**Task to carry out:** Retype only what runs from the line that contains "Beratung +49 (30) 346 552 171 (59, 32)" through the last line of the listing below, both lines included.

**Data for this exercise:**

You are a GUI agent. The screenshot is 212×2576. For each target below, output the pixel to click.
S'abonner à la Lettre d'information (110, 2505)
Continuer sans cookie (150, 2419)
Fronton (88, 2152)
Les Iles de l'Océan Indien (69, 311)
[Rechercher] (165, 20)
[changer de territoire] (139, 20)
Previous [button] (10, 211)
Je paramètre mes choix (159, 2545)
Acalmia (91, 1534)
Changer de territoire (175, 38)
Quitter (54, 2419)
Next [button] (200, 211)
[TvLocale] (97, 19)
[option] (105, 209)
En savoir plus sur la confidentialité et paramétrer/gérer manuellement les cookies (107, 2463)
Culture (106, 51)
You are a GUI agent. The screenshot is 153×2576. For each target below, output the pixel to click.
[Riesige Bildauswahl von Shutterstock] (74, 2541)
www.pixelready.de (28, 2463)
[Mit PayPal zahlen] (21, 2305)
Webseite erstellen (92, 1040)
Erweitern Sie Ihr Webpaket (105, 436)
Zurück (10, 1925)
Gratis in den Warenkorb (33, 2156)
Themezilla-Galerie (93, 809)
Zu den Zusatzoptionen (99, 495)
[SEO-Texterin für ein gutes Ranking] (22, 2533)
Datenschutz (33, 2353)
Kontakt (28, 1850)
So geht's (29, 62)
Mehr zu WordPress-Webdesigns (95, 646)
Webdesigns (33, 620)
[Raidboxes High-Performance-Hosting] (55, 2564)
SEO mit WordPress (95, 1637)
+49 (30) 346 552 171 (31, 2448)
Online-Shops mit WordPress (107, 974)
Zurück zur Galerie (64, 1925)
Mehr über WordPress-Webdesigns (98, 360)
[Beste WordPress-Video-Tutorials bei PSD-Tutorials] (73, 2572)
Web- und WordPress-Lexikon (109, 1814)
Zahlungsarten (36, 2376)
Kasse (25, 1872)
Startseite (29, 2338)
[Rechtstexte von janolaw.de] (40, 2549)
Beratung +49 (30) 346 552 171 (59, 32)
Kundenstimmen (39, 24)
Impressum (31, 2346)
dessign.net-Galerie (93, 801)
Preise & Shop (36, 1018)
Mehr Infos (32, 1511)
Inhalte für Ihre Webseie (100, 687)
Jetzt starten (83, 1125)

**Exercise response:**
Beratung +49 (30) 346 552 171 (59, 32)
Kundenstimmen (39, 24)
Impressum (31, 2346)
dessign.net-Galerie (93, 801)
Preise & Shop (36, 1018)
Mehr Infos (32, 1511)
Inhalte für Ihre Webseie (100, 687)
Jetzt starten (83, 1125)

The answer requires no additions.